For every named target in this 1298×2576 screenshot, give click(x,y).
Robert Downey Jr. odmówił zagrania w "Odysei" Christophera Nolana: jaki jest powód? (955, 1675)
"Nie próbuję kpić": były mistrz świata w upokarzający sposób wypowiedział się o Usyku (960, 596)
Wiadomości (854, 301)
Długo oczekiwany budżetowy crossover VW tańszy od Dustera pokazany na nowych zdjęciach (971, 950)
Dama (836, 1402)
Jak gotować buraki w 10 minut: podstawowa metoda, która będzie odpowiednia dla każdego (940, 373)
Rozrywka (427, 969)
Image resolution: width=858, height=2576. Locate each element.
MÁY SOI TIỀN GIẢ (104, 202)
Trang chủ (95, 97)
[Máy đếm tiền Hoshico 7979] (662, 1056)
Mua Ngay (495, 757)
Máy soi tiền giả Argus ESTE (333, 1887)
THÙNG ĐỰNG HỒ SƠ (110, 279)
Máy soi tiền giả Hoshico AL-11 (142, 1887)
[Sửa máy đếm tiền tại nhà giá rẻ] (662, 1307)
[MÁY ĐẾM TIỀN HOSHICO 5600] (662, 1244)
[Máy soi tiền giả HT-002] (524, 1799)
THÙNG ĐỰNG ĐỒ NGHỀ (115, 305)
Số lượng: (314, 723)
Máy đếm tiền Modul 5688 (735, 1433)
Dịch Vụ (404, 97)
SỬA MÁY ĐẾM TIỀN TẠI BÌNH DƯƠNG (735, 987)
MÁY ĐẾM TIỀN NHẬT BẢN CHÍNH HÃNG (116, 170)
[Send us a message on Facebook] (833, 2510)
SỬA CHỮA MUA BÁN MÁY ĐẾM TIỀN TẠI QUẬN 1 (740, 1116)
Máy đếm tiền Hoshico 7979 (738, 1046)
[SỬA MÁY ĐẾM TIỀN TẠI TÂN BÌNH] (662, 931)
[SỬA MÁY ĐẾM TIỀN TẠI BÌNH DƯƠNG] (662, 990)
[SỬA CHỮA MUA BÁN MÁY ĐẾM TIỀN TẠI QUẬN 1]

Your objective
Beginning with the first line of the entries, repeat each line exactly until you have reproduced the one containing "Dama (836, 1402)", and add nothing further.

Exercise answer
For every named target in this 1298×2576 screenshot, give click(x,y).
Robert Downey Jr. odmówił zagrania w "Odysei" Christophera Nolana: jaki jest powód? (955, 1675)
"Nie próbuję kpić": były mistrz świata w upokarzający sposób wypowiedział się o Usyku (960, 596)
Wiadomości (854, 301)
Długo oczekiwany budżetowy crossover VW tańszy od Dustera pokazany na nowych zdjęciach (971, 950)
Dama (836, 1402)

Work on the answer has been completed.